Provincial Office of Education Implements Customized Measures by Organizer and School Level
The Gyeongnam Office of Education announced that it will implement customized measures based on the first 2023 in-province school violence survey.
The Office of Education conducted an online survey targeting students from 4th grade in elementary school to 3rd grade in high school across the province for one month starting April 10.
The survey, commissioned by the Office of Education to the Korea Youth Policy Institute and Korea Research, involved 246,034 students from 1,002 schools in the province.
According to the survey results, the response rate of school violence victims in the province remained at 1.7%, the same as in 2022.
Among them, 3.5% of elementary school students, 1.1% of middle school students, and 0.3% of high school students reported experiencing school violence.
Response rates by type of school violence victimization. [Data provided by Gyeongnam Office of Education]
Among the 3,979 victim respondents, verbal violence accounted for the highest proportion at 37.0%, followed by physical violence at 17.0%, and group bullying at 15.0%.
Forced errands accounted for 8.1%, cyberbullying 6.4%, sexual violence 5.8%, excessive approach behavior (stalking) 5.6%, and extortion 5.2%.
Verbal violence decreased by 5.4% compared to last year, but physical violence increased by 3.0%, showing the highest rate in the past five years.
Response rates for locations and times of school violence victimization experiences. [Data provided by Gyeongnam Office of Education]
The locations where victims experienced violence were classrooms at 30.9%, hallways 18%, playgrounds and similar areas 10.3%, parks and similar areas 6.9%, and cyberspace 6%.
The times when victims experienced violence were recess at 33.7%, lunchtime 22%, after school hours 12.6%, class time 10.4%, and dismissal time 9.3%.
The most common people to whom victims reported or disclosed the school violence were school teachers at 36.6%, family members at 35.9%, and friends or senior/junior students at 14.4%.
Response rate of school violence perpetrators and reasons for perpetration. [Data provided by Gyeongnam Office of Education]
The response rate of school violence perpetrators was 1.0%, an increase of 0.3 percentage points from 0.7% in 2022.
Among them, 2.2% were elementary school students, 0.6% middle school students, and 0.1% high school students.

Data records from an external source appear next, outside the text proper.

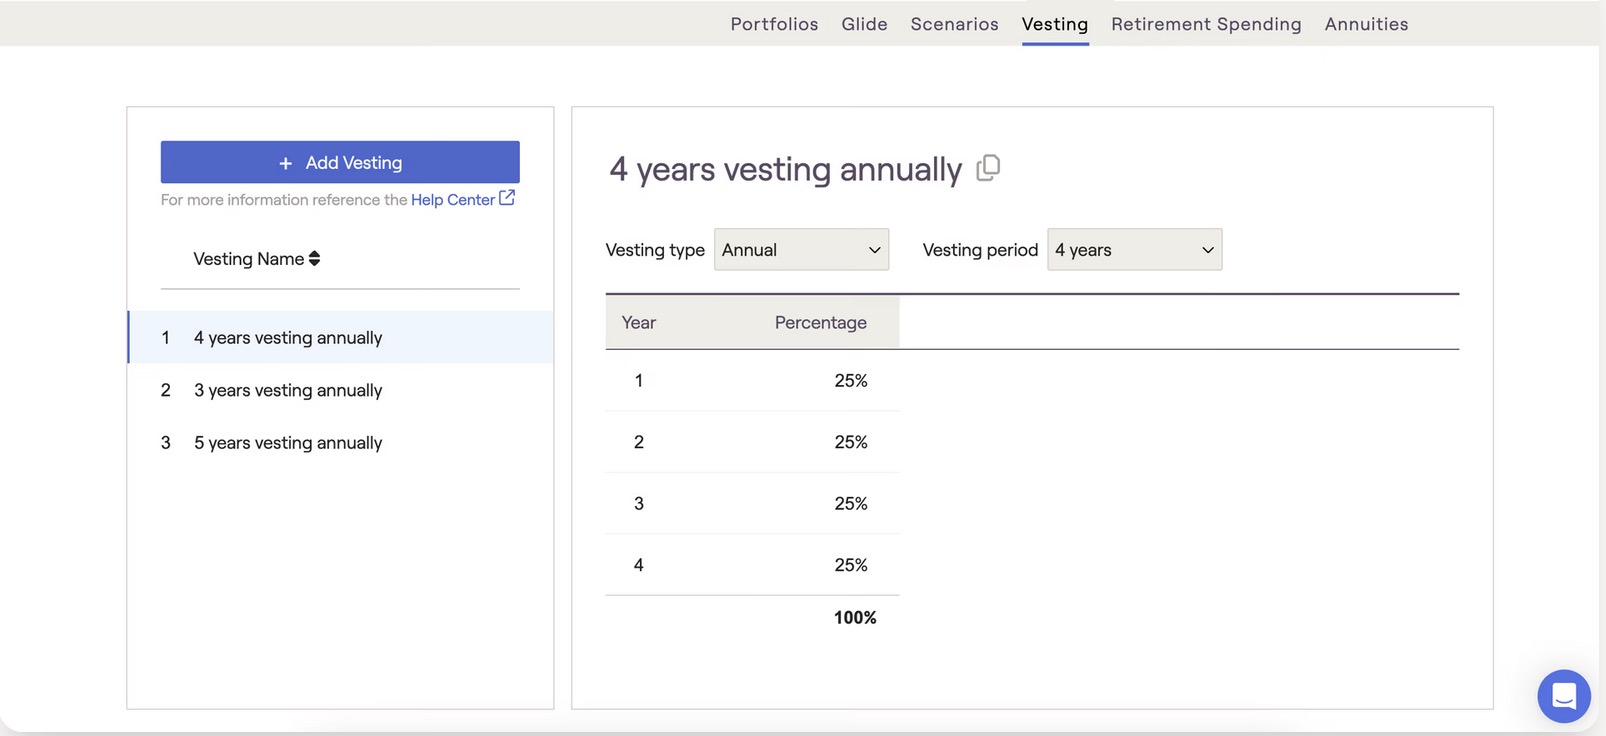This screenshot has width=1606, height=736.
Task: Click the Year 3 percentage value
Action: pyautogui.click(x=850, y=504)
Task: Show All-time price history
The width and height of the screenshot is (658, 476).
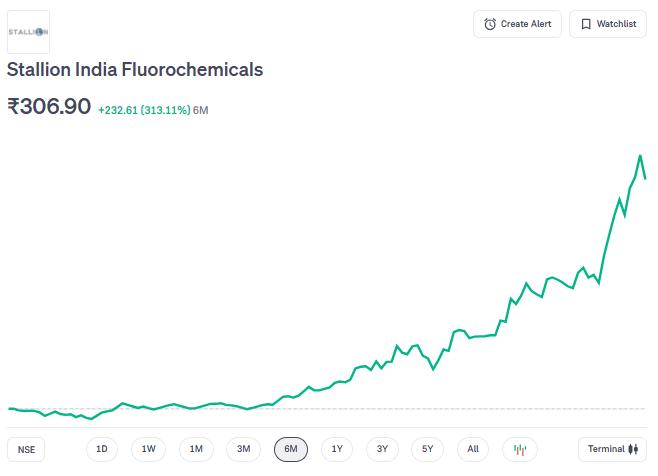Action: (473, 449)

Compared to last year, elementary school students increased by 0.57%, middle school students by 0.25%, and high school students by 0.07%.
Among perpetrator students, 35.7% responded that they committed school violence as a joke or without any particular reason, and 25.4% said they did so because the victim student bullied them first.
The Office of Education plans to implement customized measures by subject and school level through detailed analysis of the victim response results at the main office, education support offices, and individual schools.
To support relationship restoration and create peaceful schools, the annual training for about 1,000 school violence responsible teachers in all schools will be expanded by dividing into four regions.
Ten relationship restoration experts will be assigned to eight city education support offices, and 307 members of relationship restoration support teams will be expanded and operated in all 18 education support offices.
An early detection online system (App) for school violence will be introduced to support immediate response when signs or initial occurrences of school violence are detected.
Efforts will also include strengthening school violence prevention harmony programs linked to the curriculum and school violence prevention education week, holding participation-based annual events and lectures, operating participation and experience-centered prevention programs, conducting province-wide public relations activities, supporting cybercrime prevention education in cooperation with the provincial police agency, and supporting the operation of the expanded virtual world (metaverse) cyberspace for cyber violence prevention.
Since verbal and cyber violence have high proportions, measures will be taken to encourage proper language culture practices through a language habit self-diagnosis app and a student language culture improvement website.